Structure and Meaning Must be Right

GraphQL is indeed an attractive data API for applications (and people). However, even if you know the basics of GraphQL, you may run into issues about getting the API data structures right and in prettifying the data content to make it business friendly.

What does “pretty” mean, anyway? Most people can answer that for designer dresses, flowers, pets, babies and so forth. But pretty data? It turns out that there are actually two dimensions of this: Structure (of the data) and meaning (the business semantics). If you get both right, your data is good to go.

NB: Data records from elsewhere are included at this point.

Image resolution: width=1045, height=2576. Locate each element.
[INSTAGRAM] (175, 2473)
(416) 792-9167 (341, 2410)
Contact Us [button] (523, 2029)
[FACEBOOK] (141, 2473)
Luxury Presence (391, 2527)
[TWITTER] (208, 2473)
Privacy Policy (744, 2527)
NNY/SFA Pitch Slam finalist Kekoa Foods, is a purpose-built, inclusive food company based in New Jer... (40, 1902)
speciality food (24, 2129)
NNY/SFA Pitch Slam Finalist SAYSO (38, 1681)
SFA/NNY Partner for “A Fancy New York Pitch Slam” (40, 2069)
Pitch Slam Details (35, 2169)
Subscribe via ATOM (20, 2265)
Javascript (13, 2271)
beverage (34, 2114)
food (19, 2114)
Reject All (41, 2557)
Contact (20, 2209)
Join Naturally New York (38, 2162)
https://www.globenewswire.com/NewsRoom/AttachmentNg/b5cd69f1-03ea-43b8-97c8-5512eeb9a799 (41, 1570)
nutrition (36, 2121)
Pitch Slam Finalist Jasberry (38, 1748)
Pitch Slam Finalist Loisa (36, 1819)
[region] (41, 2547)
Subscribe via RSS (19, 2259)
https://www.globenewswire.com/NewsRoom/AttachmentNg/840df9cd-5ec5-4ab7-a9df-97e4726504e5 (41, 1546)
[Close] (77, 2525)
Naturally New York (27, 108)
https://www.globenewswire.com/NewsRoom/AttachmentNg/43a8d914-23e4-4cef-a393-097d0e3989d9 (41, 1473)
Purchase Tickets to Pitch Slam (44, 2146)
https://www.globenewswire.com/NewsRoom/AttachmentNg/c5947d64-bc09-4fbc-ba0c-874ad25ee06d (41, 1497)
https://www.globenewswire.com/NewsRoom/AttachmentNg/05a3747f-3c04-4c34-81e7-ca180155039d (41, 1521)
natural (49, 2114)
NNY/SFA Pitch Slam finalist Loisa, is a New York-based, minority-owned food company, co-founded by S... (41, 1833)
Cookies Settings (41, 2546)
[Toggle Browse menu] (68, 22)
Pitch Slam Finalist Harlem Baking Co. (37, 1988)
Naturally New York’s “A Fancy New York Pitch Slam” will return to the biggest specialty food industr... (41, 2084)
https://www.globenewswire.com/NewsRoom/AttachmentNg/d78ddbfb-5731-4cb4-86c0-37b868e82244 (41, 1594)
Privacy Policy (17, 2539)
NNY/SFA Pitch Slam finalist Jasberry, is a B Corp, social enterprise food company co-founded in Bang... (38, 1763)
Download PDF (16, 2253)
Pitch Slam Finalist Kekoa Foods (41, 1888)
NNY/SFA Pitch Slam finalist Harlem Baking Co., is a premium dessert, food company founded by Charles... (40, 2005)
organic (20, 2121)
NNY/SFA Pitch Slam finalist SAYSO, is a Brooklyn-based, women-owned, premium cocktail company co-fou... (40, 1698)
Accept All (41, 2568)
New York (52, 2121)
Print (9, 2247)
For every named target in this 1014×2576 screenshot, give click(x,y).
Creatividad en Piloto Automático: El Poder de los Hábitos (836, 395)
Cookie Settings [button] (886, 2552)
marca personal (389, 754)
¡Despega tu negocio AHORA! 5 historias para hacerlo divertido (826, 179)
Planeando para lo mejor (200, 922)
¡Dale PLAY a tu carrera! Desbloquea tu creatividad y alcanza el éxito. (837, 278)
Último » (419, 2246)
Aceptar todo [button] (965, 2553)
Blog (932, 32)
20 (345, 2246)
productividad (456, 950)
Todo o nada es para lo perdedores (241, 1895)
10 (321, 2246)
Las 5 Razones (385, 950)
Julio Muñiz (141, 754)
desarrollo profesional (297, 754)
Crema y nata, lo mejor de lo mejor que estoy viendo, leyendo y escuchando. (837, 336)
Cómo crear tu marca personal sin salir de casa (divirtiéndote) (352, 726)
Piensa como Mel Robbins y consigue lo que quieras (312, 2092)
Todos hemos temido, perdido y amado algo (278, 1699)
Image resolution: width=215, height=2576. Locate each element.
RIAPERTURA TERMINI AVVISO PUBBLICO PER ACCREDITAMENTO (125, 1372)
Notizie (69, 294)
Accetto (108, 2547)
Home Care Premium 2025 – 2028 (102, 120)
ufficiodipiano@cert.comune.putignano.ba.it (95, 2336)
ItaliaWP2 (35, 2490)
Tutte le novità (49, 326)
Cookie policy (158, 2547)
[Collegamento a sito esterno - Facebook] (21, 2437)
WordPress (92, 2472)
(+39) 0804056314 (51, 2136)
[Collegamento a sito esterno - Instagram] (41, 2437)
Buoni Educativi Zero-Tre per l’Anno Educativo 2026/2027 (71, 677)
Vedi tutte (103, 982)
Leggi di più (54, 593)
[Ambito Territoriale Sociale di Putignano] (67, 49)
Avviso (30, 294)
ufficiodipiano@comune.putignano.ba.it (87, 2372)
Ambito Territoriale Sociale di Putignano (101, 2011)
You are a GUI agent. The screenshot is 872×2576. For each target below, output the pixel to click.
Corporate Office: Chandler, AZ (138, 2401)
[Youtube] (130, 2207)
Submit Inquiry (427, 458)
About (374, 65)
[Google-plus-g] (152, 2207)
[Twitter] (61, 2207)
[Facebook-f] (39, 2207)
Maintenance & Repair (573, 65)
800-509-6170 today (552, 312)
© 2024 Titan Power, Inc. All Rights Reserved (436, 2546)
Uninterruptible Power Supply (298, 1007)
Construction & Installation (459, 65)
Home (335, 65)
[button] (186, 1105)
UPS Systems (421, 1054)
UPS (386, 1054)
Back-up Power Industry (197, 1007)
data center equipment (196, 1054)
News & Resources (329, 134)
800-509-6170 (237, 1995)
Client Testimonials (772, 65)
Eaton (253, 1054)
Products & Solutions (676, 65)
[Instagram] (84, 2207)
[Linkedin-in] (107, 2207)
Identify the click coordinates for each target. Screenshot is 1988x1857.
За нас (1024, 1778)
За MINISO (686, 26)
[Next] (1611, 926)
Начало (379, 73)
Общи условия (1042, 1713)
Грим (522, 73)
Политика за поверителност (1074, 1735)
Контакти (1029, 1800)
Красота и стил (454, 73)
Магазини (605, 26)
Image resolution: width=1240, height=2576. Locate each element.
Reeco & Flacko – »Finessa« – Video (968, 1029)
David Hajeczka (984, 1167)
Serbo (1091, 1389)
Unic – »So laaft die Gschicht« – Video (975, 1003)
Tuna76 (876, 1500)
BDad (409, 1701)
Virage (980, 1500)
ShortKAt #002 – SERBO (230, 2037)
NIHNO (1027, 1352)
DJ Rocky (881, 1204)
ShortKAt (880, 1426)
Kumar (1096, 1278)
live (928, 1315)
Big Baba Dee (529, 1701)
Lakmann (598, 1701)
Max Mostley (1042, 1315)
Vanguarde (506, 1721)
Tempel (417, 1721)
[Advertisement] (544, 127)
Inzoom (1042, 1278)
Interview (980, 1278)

There is an approach to information-driven analysis and design, which is “New Nordic” in the sense that it implements the traditional Nordic brand values such as superior quality, functionality, reliability, and innovation. Within this context, here follows a proposal of new ways of communicating both structure and meaning of the business context in the GraphQL API. Visualizations of the schema and of the queries are important parts of this.

As you know, GraphQL is not a database, but it is an API of data, which is described in (and produced from) a set of GraphQL schema. Since so much relies on the schema, you need to ensure it has high quality. That is both the structure part and the semantic part of the meaning of the data.

You are also looking at servers producing data from many different sources, legacy or new. Whatever kind of source, there may be quality issues. Garbage in equals garbage out. For that reason, GraphQL API design may take you into having to resolve data discovery and unification issues, such as quality, metadata, and business acceptance. This is the “meaning part” and we will come back to that later in this post.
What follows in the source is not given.